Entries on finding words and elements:
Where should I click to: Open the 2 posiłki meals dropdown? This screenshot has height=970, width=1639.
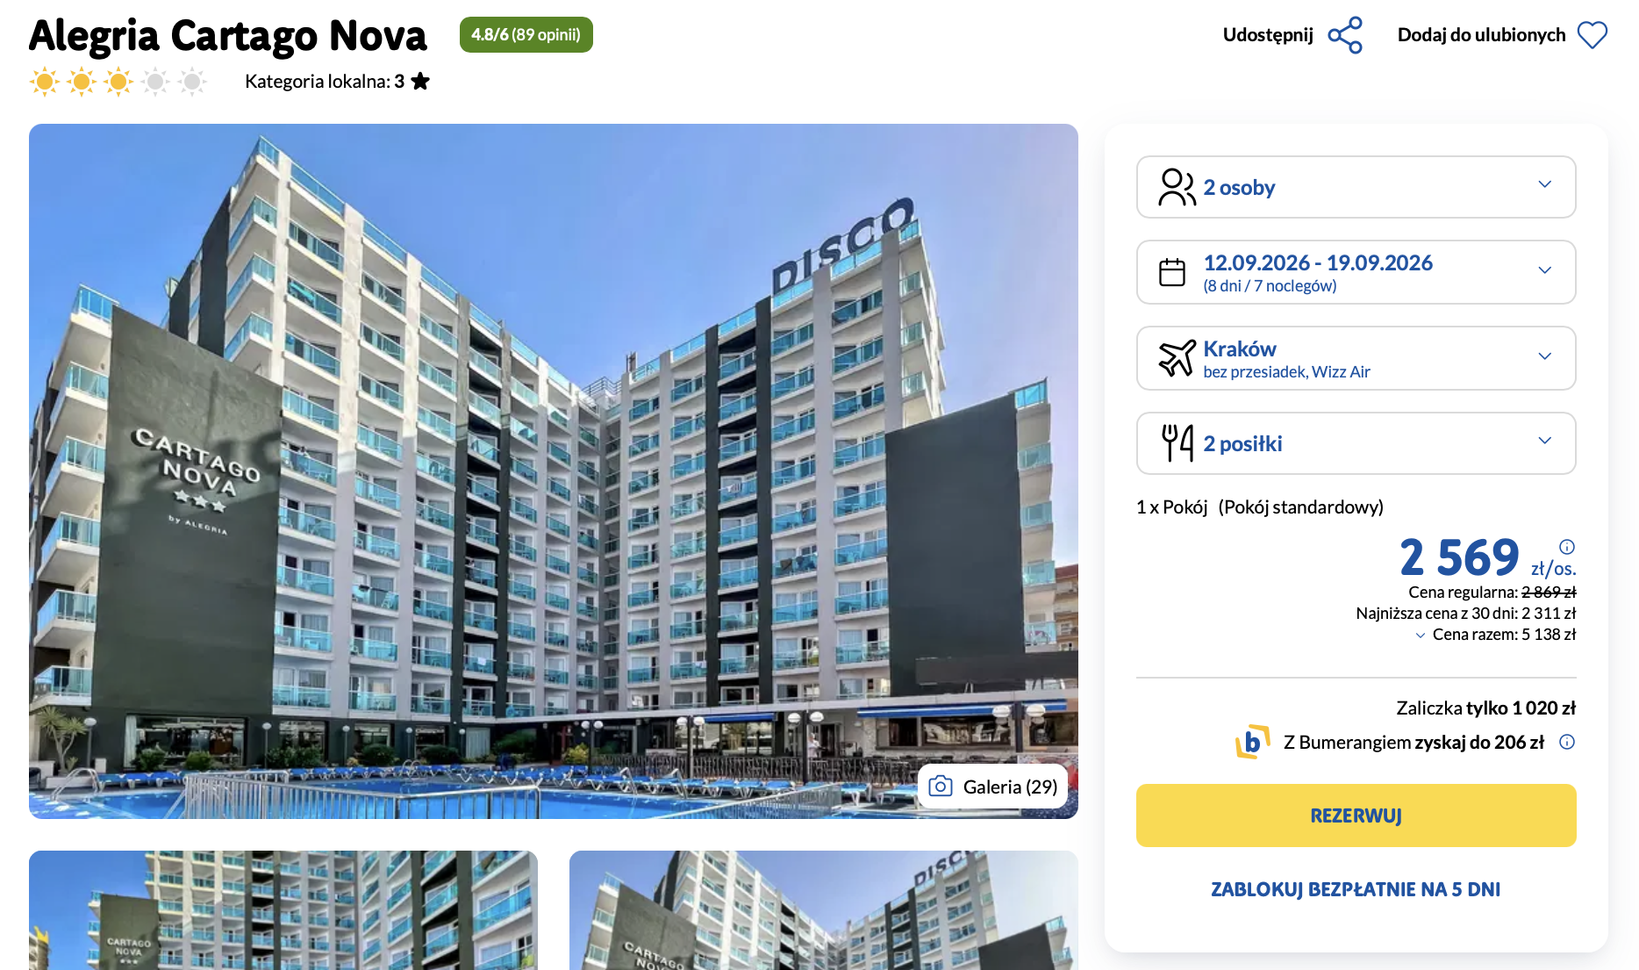tap(1356, 443)
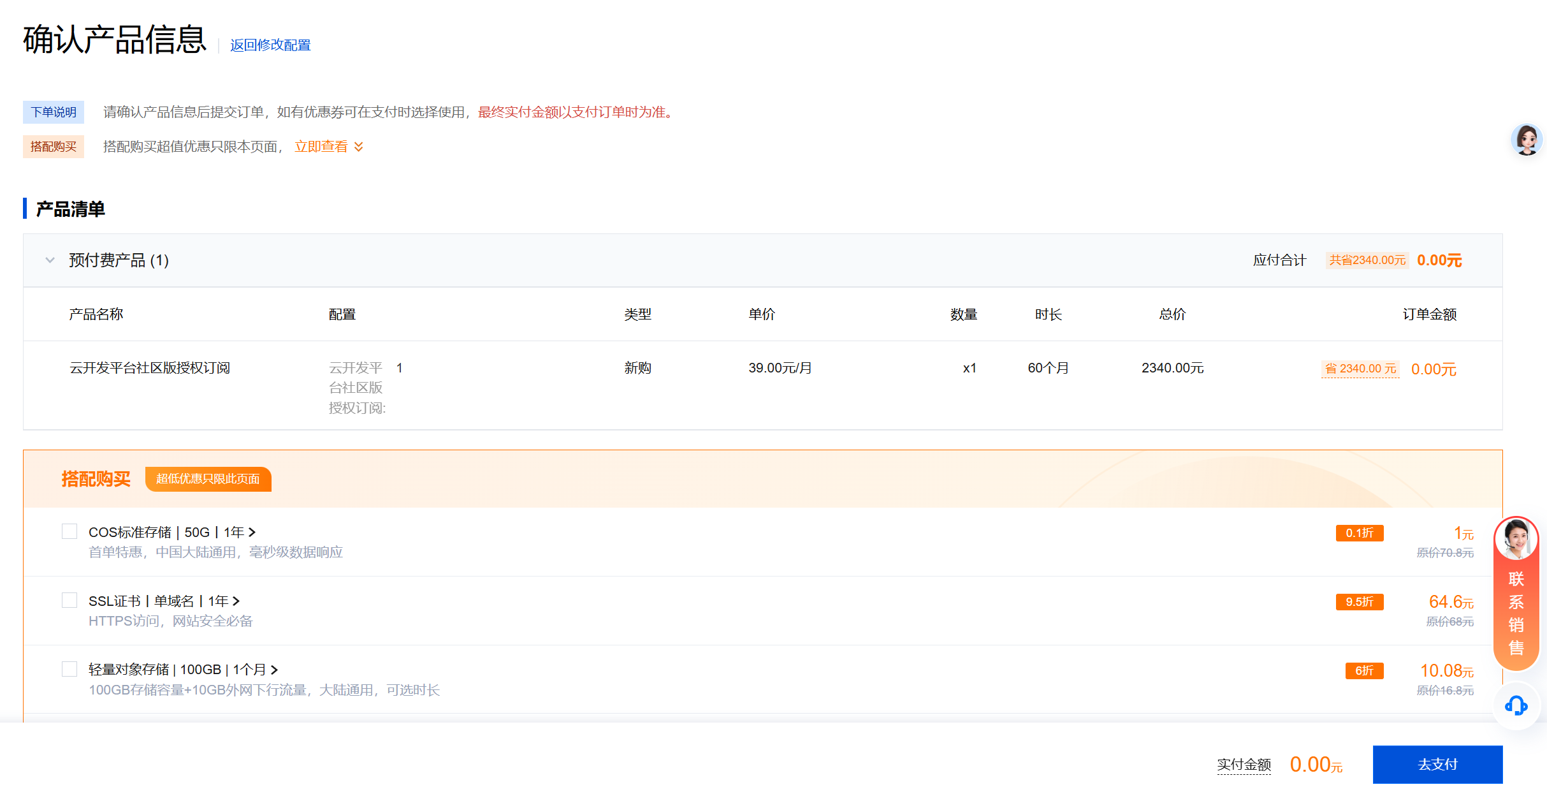This screenshot has width=1547, height=794.
Task: Click the 立即查看 link
Action: click(x=321, y=147)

**SET EXERCISE:** Print every line of the items above word for word, leaving out the pictures.

**COMPLETE RESPONSE:**
Where should I click to: Open the 2 posiłki meals dropdown? This screenshot has height=970, width=1639.
tap(1356, 443)
This screenshot has width=1547, height=794.
Task: Click the 立即查看 link
Action: click(x=321, y=147)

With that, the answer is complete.